Gennadiy Goldberg, head of U.S. interest rate strategy at TD Securities, pointed out that one of the core concerns in the rate market was the loss of tariff revenue and the issue of refunds. But since refunds could take a long time and current tariff revenues have actually increased, these factors have somewhat alleviated some worries in the fixed income market.
In contrast, the impact on U.S. stocks is undoubtedly more direct—widespread selling sentiment led to all three major U.S. stock indexes closing down more than 1% on Monday. Market risk appetite was dampened by multiple factors: ongoing fears of disruptive AI breakthroughs and Trump’s inconsistent trade policy statements—these factors caused significant volatility in the market during his first year of a second term.
On Monday, a research report from industry analyst firm Citrini Research, based on a “June 2028 study,” and new use cases of Anthropic AI products, intensified concerns about AI disrupting traditional business models. Especially the scenario hypothesized in the report that by 2028, AI could lead to large-scale layoffs of white-collar workers, software-related loan defaults, and economic contraction, which directly contributed to declines in delivery, payments, and software stocks.
“There are two questions about AI: how high will its costs be? which sectors will be impacted?” said Tom Hainlin, investment strategist at U.S. Bank Wealth Management. “People are already reacting to news headlines—‘sell first, evaluate later’.”

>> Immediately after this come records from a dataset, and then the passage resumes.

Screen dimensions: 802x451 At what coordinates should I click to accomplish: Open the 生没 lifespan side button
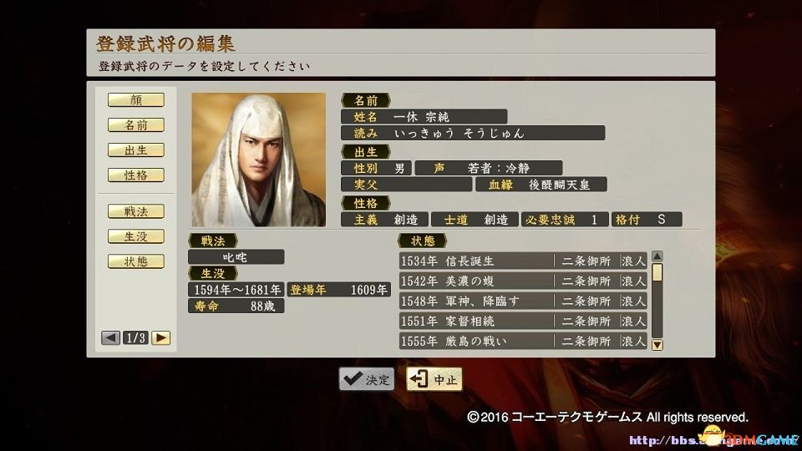coord(136,236)
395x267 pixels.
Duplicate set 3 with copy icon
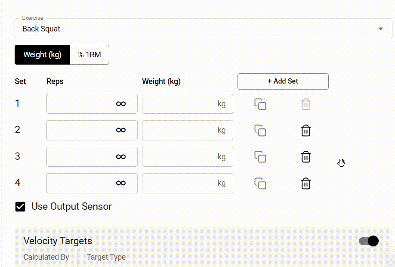(260, 157)
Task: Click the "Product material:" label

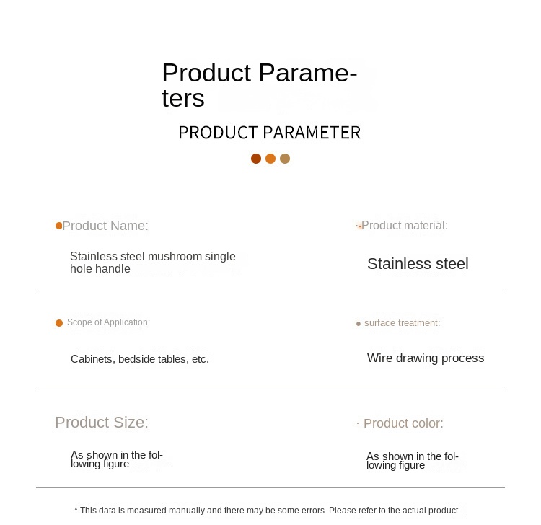Action: [405, 226]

He added, “This is a forecast of what might happen, not an endorsement of what has already occurred.”
Additionally, many analysts pointed out that amid escalating tensions between the U.S. and Iran, U.S. Treasuries and gold are also being sought after.
The U.S. has deployed one of its largest military forces in the Middle East in recent years. Trump warned last Thursday that if an agreement on Iran’s long-standing nuclear dispute cannot be reached, “very bad things will happen.” Iran responded by threatening to strike U.S. military bases in the region if attacked.

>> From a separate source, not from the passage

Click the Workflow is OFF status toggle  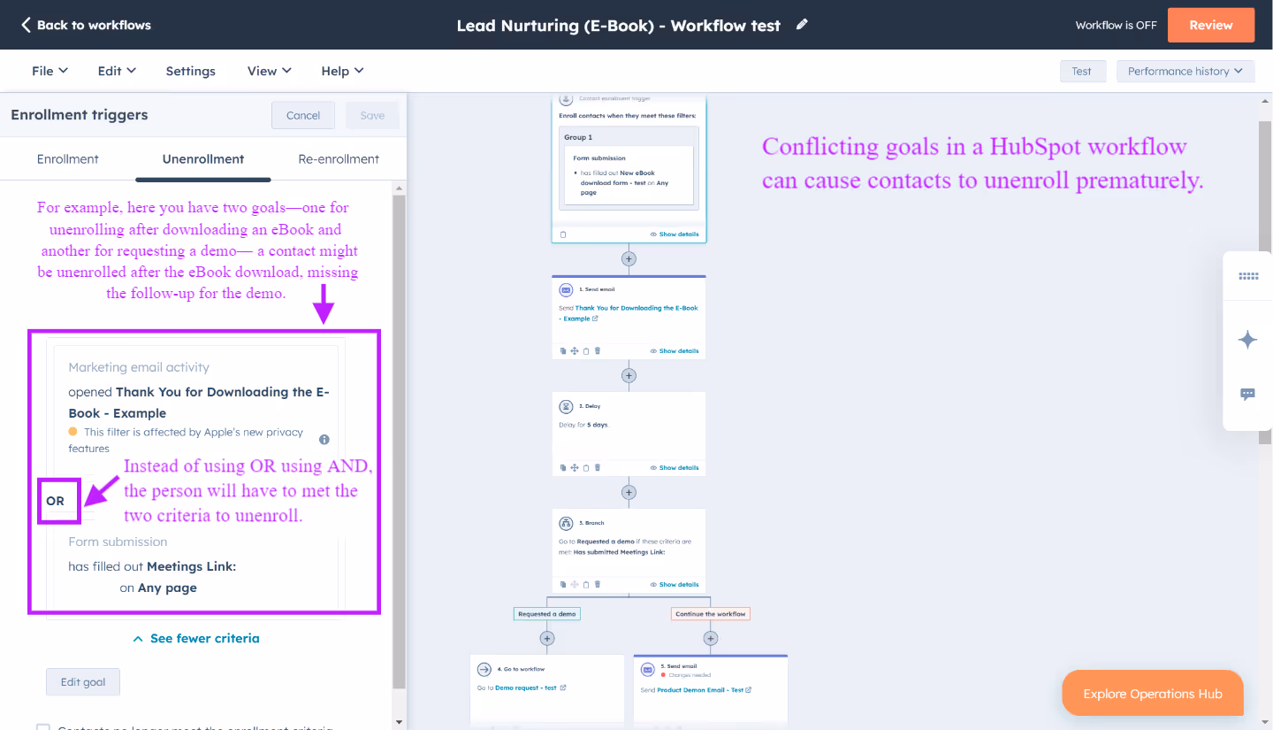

As geopolitical tensions intensify, investors will closely watch Trump’s State of the Union address on Tuesday—this sensitive timing has also boosted demand for U.S. Treasuries as a safe haven.
Subadra Rajappa, head of U.S. research at Société Générale, said, “In my view, the key factors are geopolitical risks, the uncertainty surrounding Iran, and the unknowns ahead of the State of the Union speech. Despite relatively strong economic data, multiple uncertainties are rising.”
Looking at the trend, the 10-year U.S. Treasury yield, often called the “anchor” of global asset pricing, has fallen to its lowest level since Thanksgiving last year, approaching the 4.00% level…
In terms of rate expectations, although traders largely dismiss the possibility of a rate cut at the Fed’s next meeting next month, U.S. interest rate futures on Monday reflected nearly 60 basis points of policy easing this year, equivalent to two 25-basis-point cuts, higher than last Friday’s expectation of about 55 basis points.
Torsten Slok, chief economist at Apollo Global Management, said that after the Supreme Court ruling and Trump’s announcement of new tariffs, his forecast experienced a rollercoaster over the weekend. He summarized that while the economy may remain fundamentally sound, tariffs will continue to exert upward pressure on U.S. inflation.
He stated, “There is indeed more uncertainty now. It’s like a tug-of-war: on one side, increased bond issuance could push yields higher; on the other, the uncertainty caused by high tariffs creates a counterforce—slowing economic growth and weakening demand.”
In precious metals, Jeffrey Christian, managing partner at CPM Group, said, “With many economic and political issues worldwide, coupled with subdued market activity during the Spring Festival, we expect that trading activity will pick up this week, potentially leading to a significant rise in gold prices.”